[9] Ibid.

[10] Microkosmus, Book V, chap. 4.

[11] Logic, Vol. II, p. 235; see the whole discussion, §§ 325 through 327.

[12] The emphasis here is upon the term "existences," and in its plural form. Doubtless the distinction of some experiences as belonging to me, as mine in a peculiarly intimate way, from others as chiefly concerning other persons, or as having to do with things, is an early one. But this is a distinction of concern, of value. The distinction referred to above is that of making an object, or presentation, out of this felt type of value, and thereby breaking it up into distinct "events," etc., with their own laws of inner connection. This is the work of psychological analysis. Upon the whole matter of the psychical I am glad to refer to Professor George H. Mead's article entitled "The Definition of the Psychical," Vol. III, Part II, of The Decennial Publications of the University of Chicago.

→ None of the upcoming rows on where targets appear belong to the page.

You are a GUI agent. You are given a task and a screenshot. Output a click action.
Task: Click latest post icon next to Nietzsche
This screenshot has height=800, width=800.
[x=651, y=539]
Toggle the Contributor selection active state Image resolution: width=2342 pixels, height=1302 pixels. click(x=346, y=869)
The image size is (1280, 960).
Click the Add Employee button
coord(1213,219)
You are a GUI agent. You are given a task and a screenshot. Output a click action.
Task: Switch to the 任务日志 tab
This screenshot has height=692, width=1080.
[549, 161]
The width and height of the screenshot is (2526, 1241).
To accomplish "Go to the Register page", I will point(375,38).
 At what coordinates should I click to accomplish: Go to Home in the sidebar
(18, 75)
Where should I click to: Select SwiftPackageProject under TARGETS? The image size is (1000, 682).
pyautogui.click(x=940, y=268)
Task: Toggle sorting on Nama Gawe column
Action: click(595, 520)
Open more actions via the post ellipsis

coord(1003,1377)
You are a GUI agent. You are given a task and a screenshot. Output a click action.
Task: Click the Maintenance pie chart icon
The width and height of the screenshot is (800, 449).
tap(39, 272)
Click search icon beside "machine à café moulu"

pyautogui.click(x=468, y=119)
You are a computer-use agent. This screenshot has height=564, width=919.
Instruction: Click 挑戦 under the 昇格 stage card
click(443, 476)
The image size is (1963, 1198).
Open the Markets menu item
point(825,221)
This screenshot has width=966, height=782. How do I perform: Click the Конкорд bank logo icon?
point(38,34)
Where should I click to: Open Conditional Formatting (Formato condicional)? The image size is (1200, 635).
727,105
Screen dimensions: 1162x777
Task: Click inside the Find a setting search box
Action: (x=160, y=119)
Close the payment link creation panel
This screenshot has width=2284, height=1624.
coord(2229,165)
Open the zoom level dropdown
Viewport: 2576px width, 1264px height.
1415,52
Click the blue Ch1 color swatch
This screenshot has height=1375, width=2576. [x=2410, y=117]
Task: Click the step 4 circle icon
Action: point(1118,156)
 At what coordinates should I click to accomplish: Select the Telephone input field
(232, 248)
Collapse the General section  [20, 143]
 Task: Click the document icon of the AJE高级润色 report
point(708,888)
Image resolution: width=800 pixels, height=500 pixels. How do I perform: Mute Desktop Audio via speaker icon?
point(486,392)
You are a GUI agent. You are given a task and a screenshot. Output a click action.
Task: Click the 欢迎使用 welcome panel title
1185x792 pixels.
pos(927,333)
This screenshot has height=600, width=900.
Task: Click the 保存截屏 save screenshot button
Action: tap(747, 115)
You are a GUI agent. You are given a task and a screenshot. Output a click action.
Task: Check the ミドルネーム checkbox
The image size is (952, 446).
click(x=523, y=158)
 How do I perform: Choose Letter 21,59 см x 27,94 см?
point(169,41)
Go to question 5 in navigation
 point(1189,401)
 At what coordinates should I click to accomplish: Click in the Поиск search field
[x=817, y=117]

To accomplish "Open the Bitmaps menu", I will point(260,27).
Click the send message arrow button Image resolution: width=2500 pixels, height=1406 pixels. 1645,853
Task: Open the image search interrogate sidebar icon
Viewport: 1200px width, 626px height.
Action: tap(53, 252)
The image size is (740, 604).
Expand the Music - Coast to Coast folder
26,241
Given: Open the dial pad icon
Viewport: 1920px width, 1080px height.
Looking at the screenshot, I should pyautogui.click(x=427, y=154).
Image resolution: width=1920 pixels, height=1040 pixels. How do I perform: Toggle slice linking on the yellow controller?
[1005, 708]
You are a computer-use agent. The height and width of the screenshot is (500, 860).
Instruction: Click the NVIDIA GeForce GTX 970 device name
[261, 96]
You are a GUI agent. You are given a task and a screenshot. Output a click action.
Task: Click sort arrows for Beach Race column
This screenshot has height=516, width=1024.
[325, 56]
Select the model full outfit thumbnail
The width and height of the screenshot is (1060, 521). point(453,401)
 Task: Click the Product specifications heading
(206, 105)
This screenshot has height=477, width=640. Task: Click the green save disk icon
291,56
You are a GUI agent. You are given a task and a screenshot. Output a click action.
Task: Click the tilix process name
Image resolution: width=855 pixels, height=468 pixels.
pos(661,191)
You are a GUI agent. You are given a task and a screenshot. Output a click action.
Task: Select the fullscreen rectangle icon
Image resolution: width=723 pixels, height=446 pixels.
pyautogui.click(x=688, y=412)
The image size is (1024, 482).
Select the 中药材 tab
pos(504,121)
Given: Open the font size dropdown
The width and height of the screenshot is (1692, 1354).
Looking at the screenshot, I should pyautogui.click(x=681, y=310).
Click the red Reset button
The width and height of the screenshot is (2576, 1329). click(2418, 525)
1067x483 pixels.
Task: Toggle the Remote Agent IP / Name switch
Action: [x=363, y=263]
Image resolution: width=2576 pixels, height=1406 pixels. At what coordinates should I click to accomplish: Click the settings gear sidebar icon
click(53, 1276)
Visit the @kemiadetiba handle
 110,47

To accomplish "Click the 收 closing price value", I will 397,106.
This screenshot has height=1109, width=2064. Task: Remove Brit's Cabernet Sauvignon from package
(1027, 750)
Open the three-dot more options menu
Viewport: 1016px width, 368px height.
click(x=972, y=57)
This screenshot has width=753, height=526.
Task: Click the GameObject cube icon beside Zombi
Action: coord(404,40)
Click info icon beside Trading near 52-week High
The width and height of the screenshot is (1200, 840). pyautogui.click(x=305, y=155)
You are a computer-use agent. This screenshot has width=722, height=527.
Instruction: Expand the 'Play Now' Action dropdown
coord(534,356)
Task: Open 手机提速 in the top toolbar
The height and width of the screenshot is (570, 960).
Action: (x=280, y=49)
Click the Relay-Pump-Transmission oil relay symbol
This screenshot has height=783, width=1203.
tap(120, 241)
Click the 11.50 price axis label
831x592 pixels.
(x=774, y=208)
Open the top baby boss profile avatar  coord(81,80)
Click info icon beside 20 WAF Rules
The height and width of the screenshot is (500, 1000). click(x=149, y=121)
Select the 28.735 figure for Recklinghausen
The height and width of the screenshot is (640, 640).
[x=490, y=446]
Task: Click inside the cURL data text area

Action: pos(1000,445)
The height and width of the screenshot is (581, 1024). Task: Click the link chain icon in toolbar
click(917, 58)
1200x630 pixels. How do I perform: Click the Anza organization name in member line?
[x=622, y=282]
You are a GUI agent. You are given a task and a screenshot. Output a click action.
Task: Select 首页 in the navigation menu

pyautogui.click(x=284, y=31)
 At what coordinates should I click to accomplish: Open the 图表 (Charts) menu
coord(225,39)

[13] We have a most acute and valuable criticism of Lotze from this point of view in Professor Henry Jones, Philosophy of Lotze, 1895. My specific criticisms agree in the main with his, and I am glad to acknowledge my indebtedness. But I cannot agree in the belief that the business of thought is to qualify reality as such; its occupation appears to me to be determining the reconstruction of some aspect or portion of reality, and to fall within the course of reality itself; being, indeed, the characteristic medium of its activity. And I cannot agree that reality as such, with increasing fulness of knowledge, presents itself as a thought-system, though, as just indicated, I have no doubt that reality appears as thought-specifications or values, just as it does as affectional and æsthetic and the rest of them.

[14] Bradley's criticisms of rationalistic idealism should have made the force of this point reasonably familiar.

[15] The common statement that primitive man projects his own volitions, emotions, etc., into objects is but a back-handed way of expressing the truth that "objects," etc., have only gradually emerged from their life-matrix. Looking back, it is almost impossible to avoid the fallacy of supposing that somehow such objects were there first and were afterward emotionally appreciated.

[16] Of course, this very element may be the precarious, the ideal, and possibly fanciful of some other situation. But it is to change the historic into the absolute to conclude that therefore everything is uncertain, all at once, or as such. This gives metaphysical skepticism as distinct from the working skepticism which is an inherent factor in all reflection and scientific inquiry.

[17] But this is a slow progress within reflection. Plato, who was influential in bringing this general distinction to consciousness, still thought and wrote as if "image" were itself a queer sort of objective existence; it was only gradually that it was disposed of as psychical, or a phase of immediate experience.

[18] Of course, this means that what is excluded and so left behind in the problem of determination of this objective content is regarded as psychical. With reference to other problems and aims this same psychic existence is initial, not survival. Released from its prior absorption in some unanalyzed experience it gains standing and momentum on its own account; e. g., the "personal equation" represents what is eliminated from a given astronomic time-determination as being purely subjective, or "source-of-error." But it is initiatory in reference to new modes of technique, re-readings of previous data—new considerations in psychology, even new socio-ethical judgments. Moreover, it remains a fact, and even a worthful fact, as a part of one's own "inner" experience, as an immediate psychical reality. That is to say, there is a region of personal experience (mainly emotive or affectional) already recognized as a sphere of value. The "source of error" is disposed of by making it a fact of this region. The recognition of falsity does not originate the psychic (p. 38, note).